Les personnes fondatrices de Corpora en Libertad sont : Malu Cano, Collette Spinetti, Ari Vera, Gustavo Passos, Mariel Ortega, Josefina Alfonsin, Bianka Rodriguez Katalina Angel, Ludwika Vega, Rihanna Ferrer, Karen Vargas et Frida Garcia. Tou-te-s ont la conviction de transformer les espaces pénitentiaires en des espaces où l'orientation sexuelle, l'identité de genre et l'expression de genre ne sont pas des motifs de violence, d'exclusion et de discrimination car, même dans les lieux les plus sombres comme les prisons, le respect et l'amour doivent toujours être garantis.
Ari Vera Morales
Présidente du Réseau Corpora en Libertad
[1] LGBTI+. Acronyme utilisé pour désigner les personnes lesbiennes, gays, bisexuel-le-s, trans, intersexes et d’autres orientations sexuelles et identités de genre diverses.

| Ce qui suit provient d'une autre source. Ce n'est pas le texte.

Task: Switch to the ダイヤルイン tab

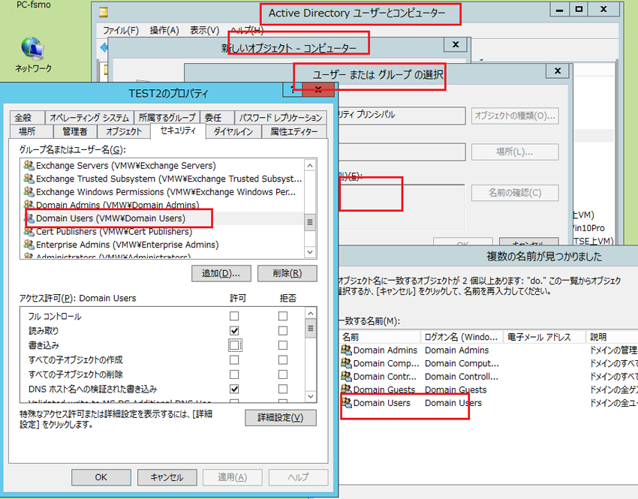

[2] Marica. Terme utilisé en Amérique latine pour dénigrer les personnes homosexuelles et qui est aujourd’hui réapproprié et redéfini face à la terminologie plus ‘sophistiquée’ de langue anglaise.
[3] Lencha. Synonyme de lesbienne en Amérique latine, certaines personnes l'ont utilisé de manière péjorative. Son origine vient d'un personnage nommé Lencha qui ne suivait pas le stéréotype social imposé aux femmes.
[4] Vestida. Terme péjoratif utilisé au Mexique et dans une partie de l'Amérique latine pour désigner les femmes trans.
[5] Trava. Terme argentin qui était utilisé de manière péjorative pour désigner les femmes trans, les réduisant à la pratique du travestissement. Le collectif Trans en Argentine se l’est réapproprié et l'a redéfini comme une identité politique.
[6] Hétérocissexiste. Système de discours, d'idéologies et de comportements fondés sur l'orientation sexuelle, le genre et la discrimination corporelle à l'encontre de toutes les personnes qui ne sont pas hétérosexuelles et cisgenres.
[7] Cis. Terme utilisé pour désigner les personnes qui ne sont pas trans, celles dont l'identité de genre correspond au sexe qui leur a été assigné à la naissance. Cela signifie "de ce côté". Le préfixe ‘Cis’ est l'antonyme du préfixe ‘Trans’.
[8] Michel Foucault dans Surveiller et punir : naissance de la prison.